Materials provided below:

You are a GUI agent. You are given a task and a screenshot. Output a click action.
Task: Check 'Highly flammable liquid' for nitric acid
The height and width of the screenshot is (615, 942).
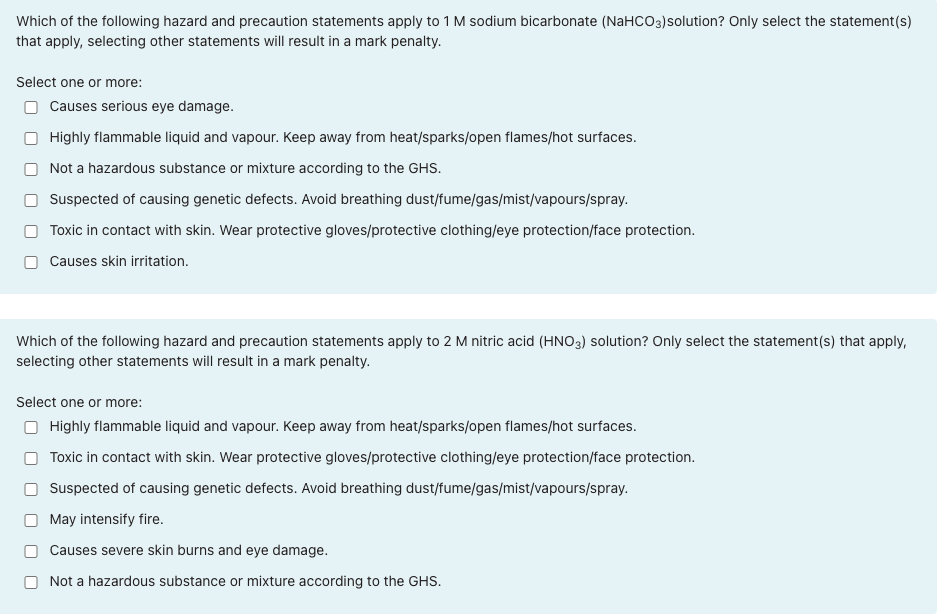(31, 427)
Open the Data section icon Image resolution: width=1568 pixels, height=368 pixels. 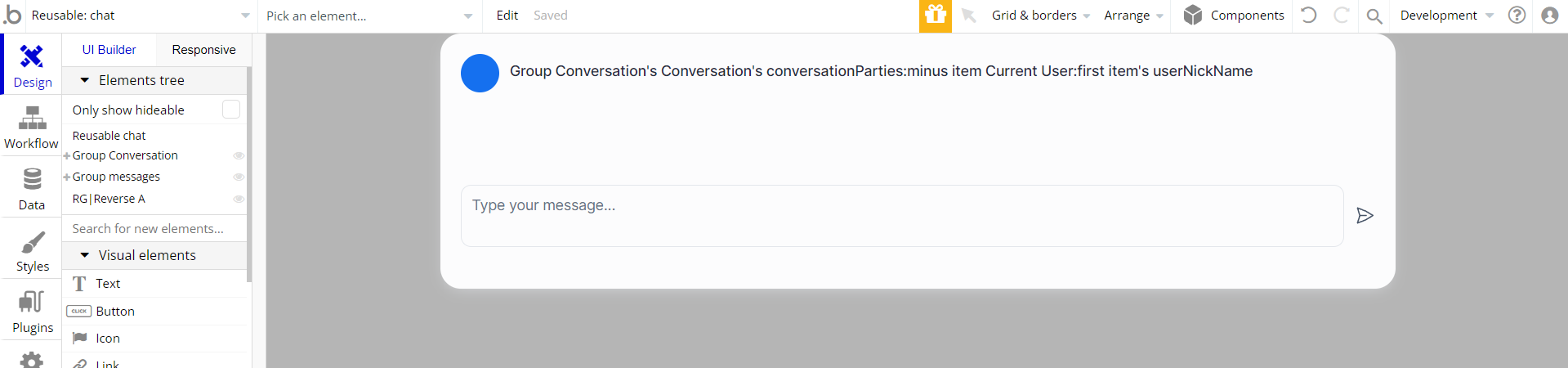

End of Materials provided.

## Assignment
Pictures in the records above are not copied; print everything else exactly.

## Task result
You are a GUI agent. You are given a task and a screenshot. Output a click action.
Task: Check 'Highly flammable liquid' for nitric acid
The height and width of the screenshot is (615, 942).
(31, 427)
Open the Data section icon Image resolution: width=1568 pixels, height=368 pixels. 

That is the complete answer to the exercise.